Kindergarten Redshirting

The term “redshirting” is often attributed to a Nebraska football player, Warren Alfson, who in 1937, asked to practice with the team (while wearing a numberless red shirt), but not play during the season.  Since this time, redshirting has been used to denote athletes who are given an extra year to practice while they mature further in hopes that when it comes time to play, it will improve their performance.

More recently, though, redshirting is a term used to describe students who are held back from starting kindergarten with the idea that an extra year of growth and maturity will aid them in performing better in school.  Most of these students have summer or spring birthdays that come before the state cutoff, but parents elect for a variety of reasons to not enroll them in kindergarten until the following year.
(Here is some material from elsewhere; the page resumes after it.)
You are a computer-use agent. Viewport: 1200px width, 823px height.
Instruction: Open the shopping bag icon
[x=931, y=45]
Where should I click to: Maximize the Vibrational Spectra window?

Over the years, research on this practice has not illustrated clear evidence of benefits.  In 2006, the largest study of its kind published in Educational Evaluation and Policy Analysis followed over 6,000 students into adulthood to determine the long-term impact of entering kindergarten at different ages.  Although children who were redshirted had less likelihood of retention in early grades and better achievement, these results typically washed out by the time they entered the 3rd grade.  Furthermore, other findings were as follows:

  • Redshirted children had lower achievement scores in 10th and 12th grade, and were more likely to drop out of school
  • Children who entered kindergarten by the normal cutoff were more likely to attend and graduate from college and had higher wages at the age of 25
  • Children who entered at the normal time were just as likely to play varsity sports as those who were redshirted
  • Redshirted children had more behavioral problems and subsequent arrests than their younger peers

It can be argued that some of the negative effects of redshirting could be attributed to the fact that children originally selected for this option were already identified as having social-emotional maturity and/or academic concerns.  However, studies have also looked at children with no early concerns whom parents decided to redshirt, but again, no clear advantages have emerged.

School entry can be complex decision based on many factors.  It is understandable that parents who feel that their young child may be lacking skills would choose to delay kindergarten entry.  However, even in doing so, there is no guarantee that the child will not be retained at a later age. Retention at any age, especially when it occurs more than once, carries negative benefits. What is clear, though, is that research does not support redshirting or retention solely on the basis of age.  Therefore, parents would be advised to only consider redshirting in situations where there are both clear areas of academic/maturity concerns and there is a higher percentage of retention in a given school.  For those who are considering redshirting for athletic purposes, evidence again does not support this decision.  As with any trend, it is important to consider the available evidence before making a likewise choice.